Lent arrived rainy and charged with remorse, and every boy was supposed to choose, according to the dictates of his own conscience, the sacrifices he was willing to make, step by step along a stairway to heaven that began with privations like giving up the milk candies that were served for dessert or getting up to pray an hour earlier than was mandatory, and that ascended through fasts and vigils to reach self-inflicted injuries to the flesh, such as walking barefoot over the pebbles on the patio or tying the rough jute rope worn by the Franciscans around one’s waist under his shirt. In the hands of the penitent orphans of Tora lay the power of enduring suffering in exchange for cleansing humanity of the stains of sin, and no one knows how much a charge like that weighs and overwhelms when it falls on the shoulders of a young boy.
“Don’t be an idiot,” Sacramento’s friend Dudi Abdala, who was a Turk and an atheist, said to him. “Go ahead and eat your milk candies, don’t you see that if you don’t the rector will eat them all himself?”
But Sacramento, determined to become a saint at any price, genuflected and ignored the temptation.

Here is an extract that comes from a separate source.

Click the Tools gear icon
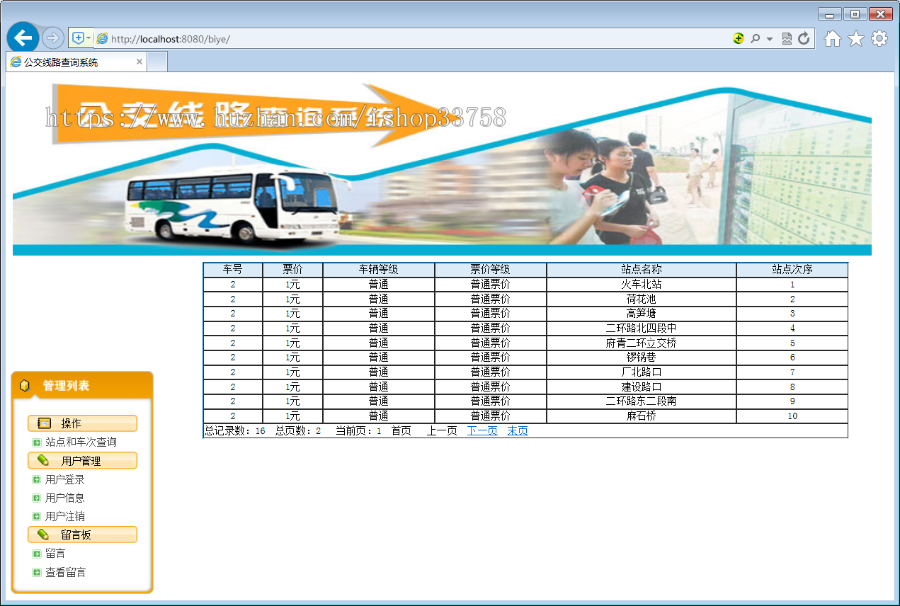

“If you’re not going to eat them, at least give them to me,” implored Dudi Abdala, who besides being Turkish and an atheist was a glutton. “It’s all the same to God . . .”
“Because of you mankind is going to get screwed up,” Sacramento reproached him, and left the candy on the tray.
At the entrance to the chapel the Franciscan brothers had placed a jar with garbanzo beans and they hung a little cloth bag around each boy’s neck, in which he could place one garbanzo for each sacrifice he inflicted upon himself. The garbanzos were the irrefutable and tangible proof of the degree of goodness achieved, and the boys who suffered most would proudly display the heaviest bags.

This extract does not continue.